§ YOUR TASK
Quote the entries below from the line with "Task: Select memory" through the line with "The width and", both ends included, and only those lines.

§ SUPPLIED MATERIAL

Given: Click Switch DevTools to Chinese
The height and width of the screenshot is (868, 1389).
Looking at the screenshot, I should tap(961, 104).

---

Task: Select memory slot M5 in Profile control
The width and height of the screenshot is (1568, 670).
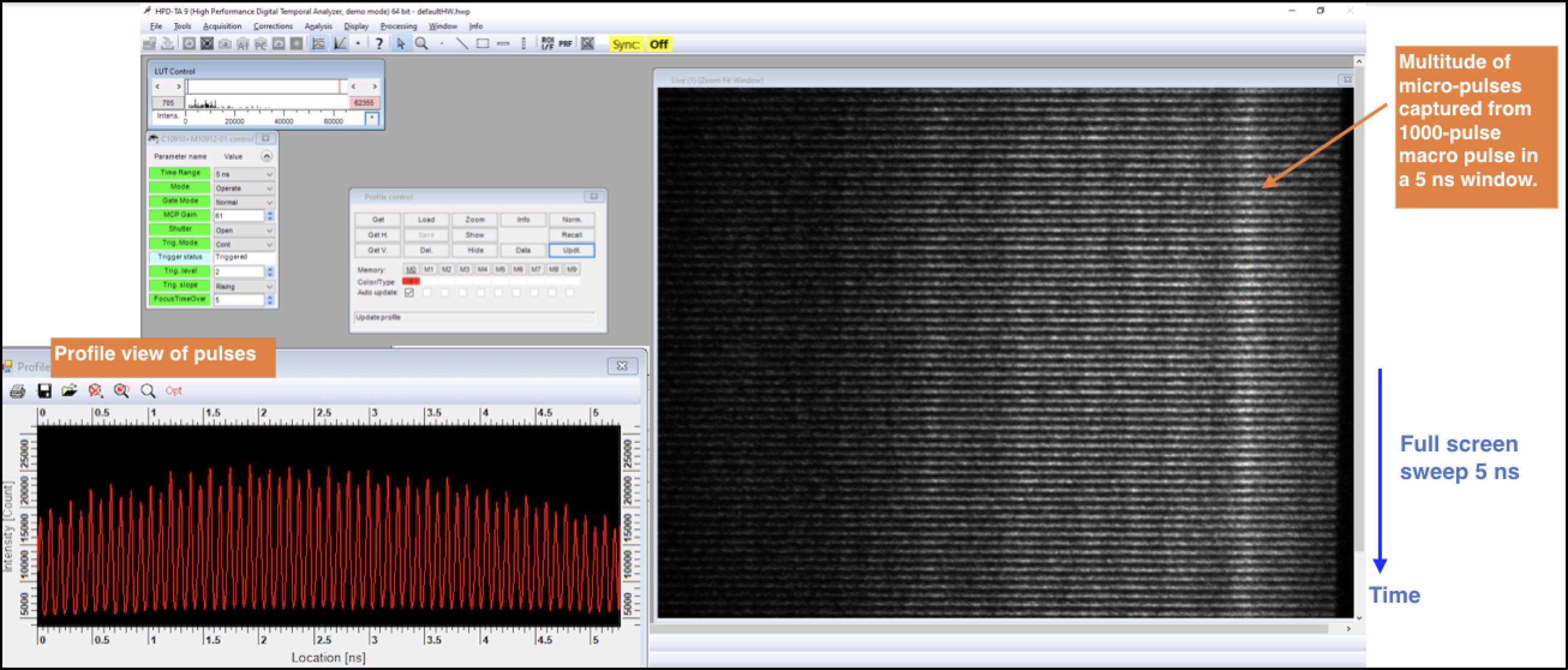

§ PROBLEM SOLUTION
Task: Select memory slot M5 in Profile control
The width and height of the screenshot is (1568, 670).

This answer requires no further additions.